Five Things to Consider When Selling Your Practice to a Private Equity Firm

By Howard Bogard, Burr Forman

A growing number of physicians are selling their medical practices to private equity firms in order to “monetize” their practice, as well as to access capital and obtain operational efficiencies. In the Southeast, we are seeing consistent private equity activity in the specialties of anesthesiology, gastroenterology, dermatology, ophthalmology, oncology, ENT, and internal medicine, as well as others. 

 Private equity firms generally use capital from wealthy individuals, pension funds and university endowments to invest in various industries with the goal of obtaining a return on investment of 20% or more.  To start, the private equity firm will purchase a large, well-managed (“platform”) medical practice and thereafter will acquire additional practices in order to increase the number of employed physicians throughout a defined geographic area.  The goal is to grow revenue and decrease cost and then sell the practices within three to seven years of acquisition.
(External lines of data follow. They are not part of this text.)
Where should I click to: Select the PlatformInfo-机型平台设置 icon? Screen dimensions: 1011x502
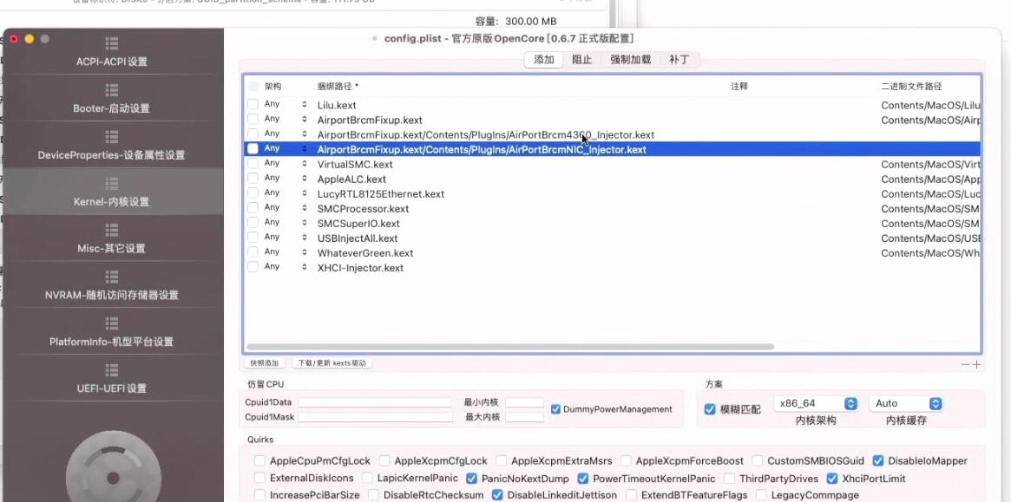pyautogui.click(x=111, y=325)
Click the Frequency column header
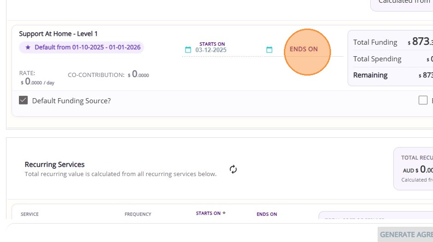433x242 pixels. click(x=138, y=214)
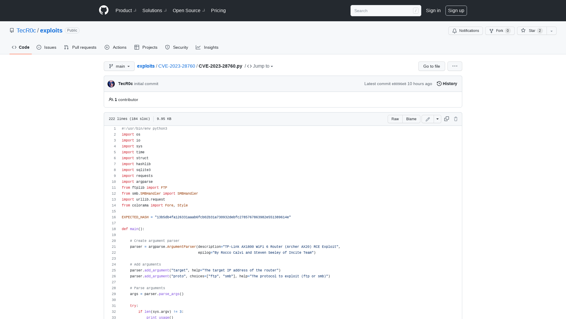Expand the branch selector main dropdown
The width and height of the screenshot is (566, 319).
[x=119, y=66]
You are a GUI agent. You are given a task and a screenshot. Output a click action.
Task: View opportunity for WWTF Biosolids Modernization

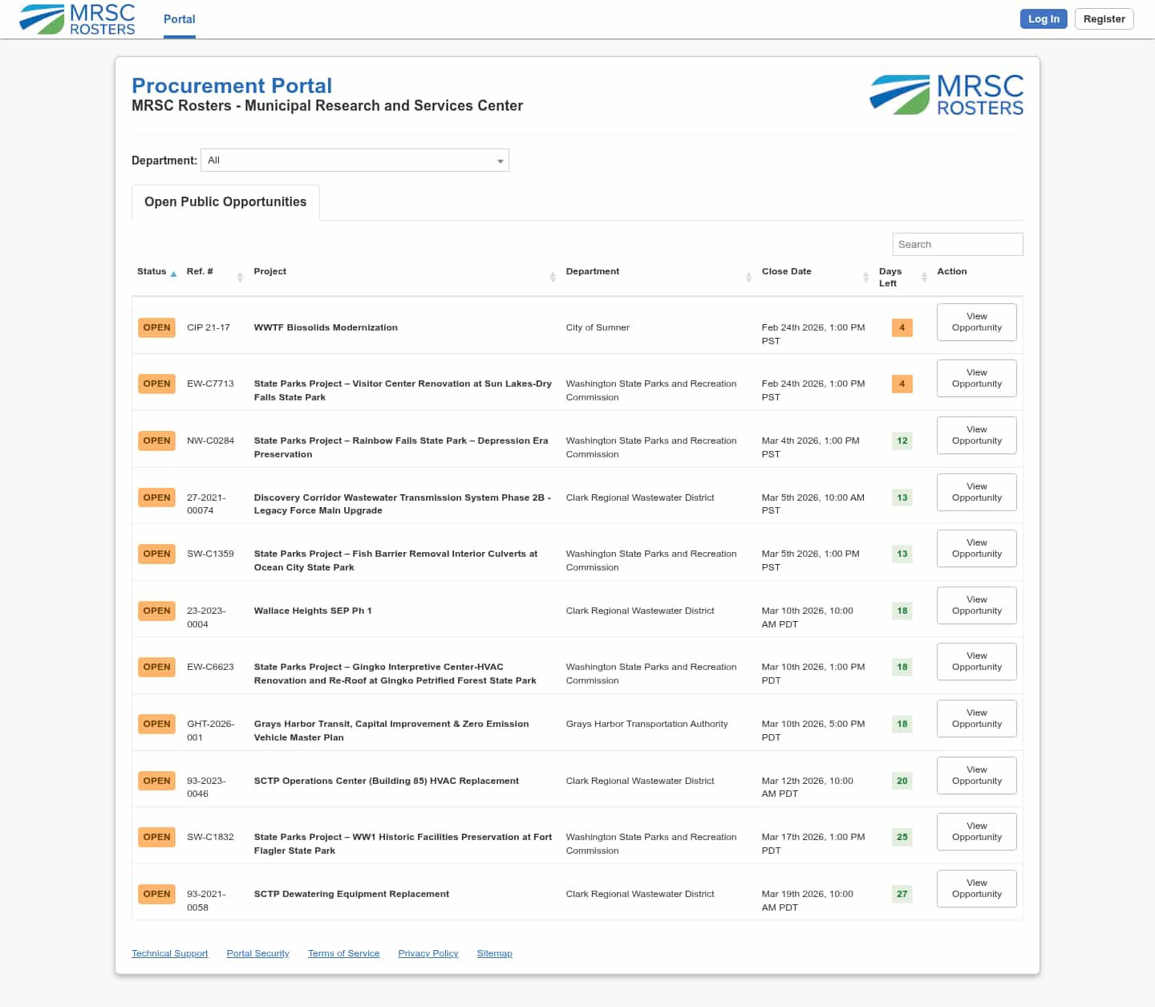click(976, 323)
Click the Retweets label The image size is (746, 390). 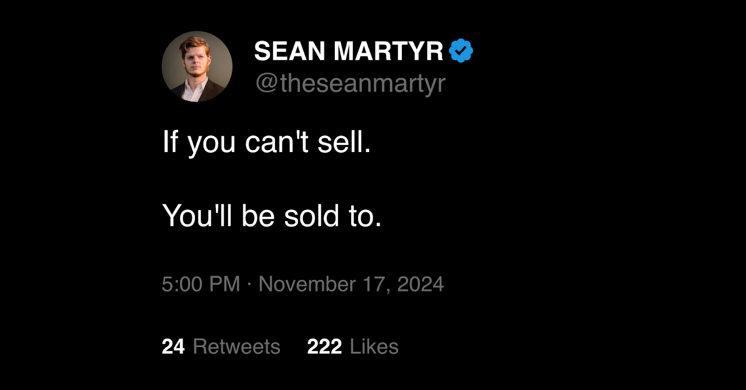coord(236,347)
 If you are considering a sale to a private equity firm, there are several things to consider:

  1. Valuation of the Practice.  A private equity firm generally determines the purchase price for a medical practice based on a multiple of EBITDA (earnings before interest, taxes, depreciation, and amortization) as a measure of the operating performance of the practice. The multiple can run anywhere from 4 to 12 times EBITDA, with a platform or larger practice obtaining a multiple on the higher end of the range.
  2. Payment of the Purchase Price.  The purchase price is typically a combination of cash plus “roll-over” equity in the buyer from 10% to 30% of the total purchase price.  For example, if the total purchase price is $10 million, $8 million could be paid in cash at closing and $2 million paid as equity in the buyer.  When the buyer sells, the physicians receive a return on their roll-over equity.  A portion of the purchase price may also be paid by a promissory note with payment contingent on the physicians meeting certain revenue benchmarks.  
  3.  Expect a Change in Compensation. After closing, the physicians will become employees of the private equity buyer. In return for a large up-front purchase price, typically a physician will be paid less in annual compensation as compared to pre-closing compensation amounts, although “guaranteed” salaries for a period of time can be negotiated.  Compensation is based on a variety of factors, including collections from personally performed services, plus a percentage of ancillary revenue and/or a percentage of overall profits. Physicians considering a private equity sale should analyze and compare their expected compensation over a three to five year period in private practice versus the same period under a private equity model, to include the up-front payment.
  4. Penalties for Early Departure.  Typically, a private equity firm will require the selling physicians to sign a five-year employment agreement. In the event a physician leaves employment for certain reasons within a defined time period, the departing physician will be required to repay some of the purchase price he or she received (a “claw-back”).  Typically, the claw-back period runs from three to five years after the start of employment, with more money repaid in the first year of the claw-back as compared to the last year. In addition, the selling physicians are required to sign non-compete and non-solicitation/no-hire agreements that restrict the physician’s ability to compete with the private equity buyer in the event the physician leaves the practice.
  5. Loss of Control.  One of the benefits of being in private practice is that the physician owners make the decisions.  If a practice sells to a private equity firm, a management company (owned by the private equity firm) will manage the practice and will have authority to make essentially all operating decisions, other than clinical/medical decisions, which remain within the control of the physicians.  Oftentimes, there is a clinical management board or committee comprised of physicians and private equity representatives that has authority to address certain issues.  However, if the practice is well run and profitable (hence the reason the private equity firm is interested in the practice), in my experience, the private equity firm does not make significant changes without first consulting with the physicians.